Volume - 7 | Issue - 3 | september 2025
Published
23 September, 2025
Maize is one of the world's leading staples crops, whose yields are compromised by foliar diseases such as rust, blight, and gray leaf spot. Speedy and correct diagnosis must be employed to reduce loss and maintain food security. Deep learning or Convolutional Neural Networks (CNNs) has been promising for auto-classifying diseases, but one-model systems are not robust and generalizable.

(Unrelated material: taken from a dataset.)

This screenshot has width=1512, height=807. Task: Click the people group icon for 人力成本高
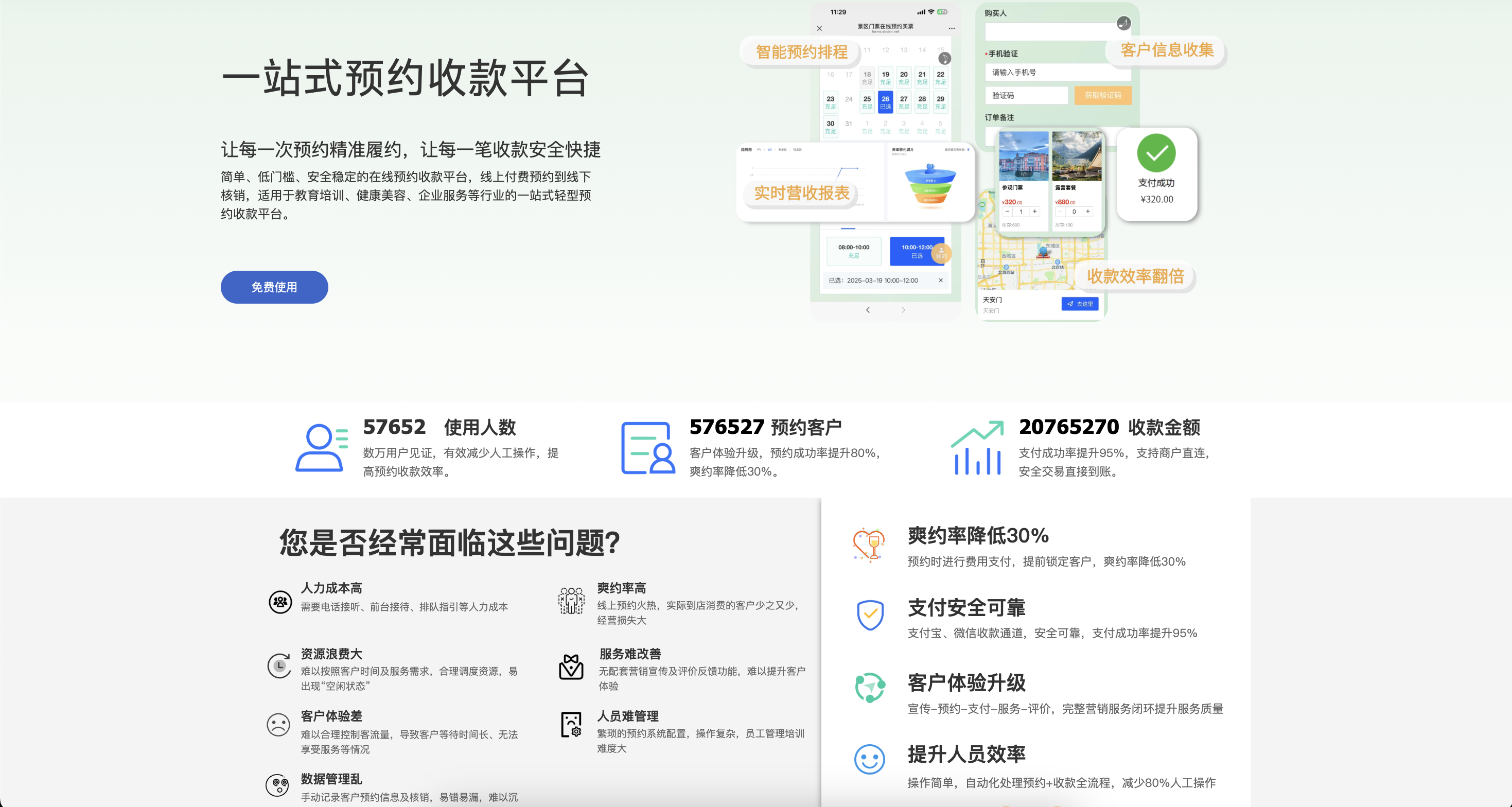click(x=280, y=602)
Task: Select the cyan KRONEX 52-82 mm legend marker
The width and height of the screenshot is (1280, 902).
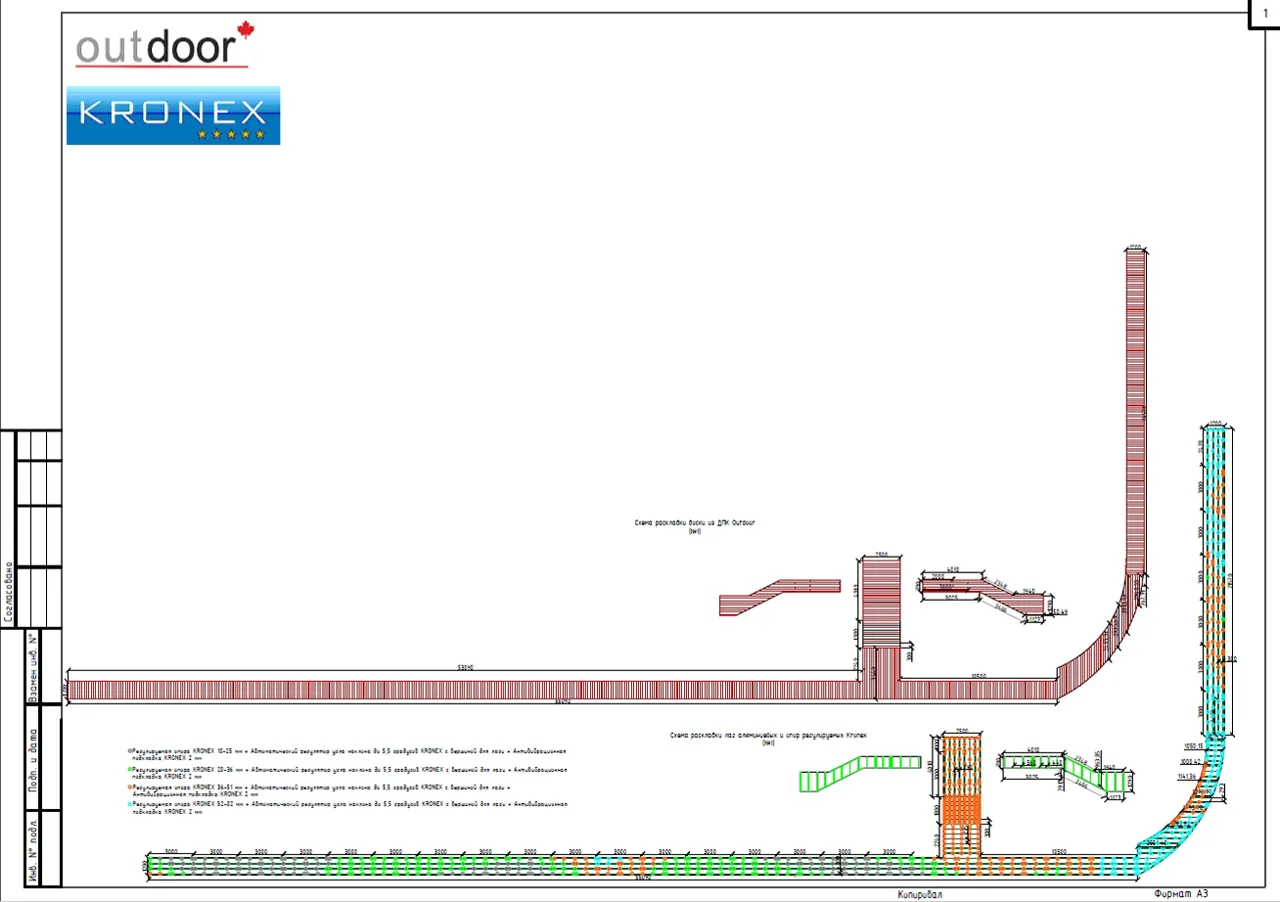Action: tap(130, 805)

Moreover, previous research did not address issues of dataset imbalance leaf orientation variation in the out-worldly setting, and field deployability for precision farming. In this research, a feature ensemble-fusion classifier model for maize disease identification is presented. Pre-processing and augmentation were performed on a 4,188-leaf image dataset divided into four classes (Common Rust, Gray Leaf Spot, Blight, and Healthy). Six pre-trained CNNs (EfficientNetB0, DenseNet201, ResNet50V2, NasNetMobile, MobileNetV2, and VGG16) were tested in frozen and partially fine-tuned states. EfficientNetB0, DenseNet201, and ResNet50V2 were the top three models averaged using an ensemble approach. The proposed system achieved a total average of 98% accuracy across all diseases, with 97% precision, 96% recall, and 96.5% F1-score, and at least 92% precision, 96% recall, and 96% F1-score on Gray Leaf Spot disease thus performing better than single CNNs. With improved class imbalance handling and environmental robustness, the scheme offers an efficient and adaptive solution to real-world maize disease diagnosis and precision agriculture.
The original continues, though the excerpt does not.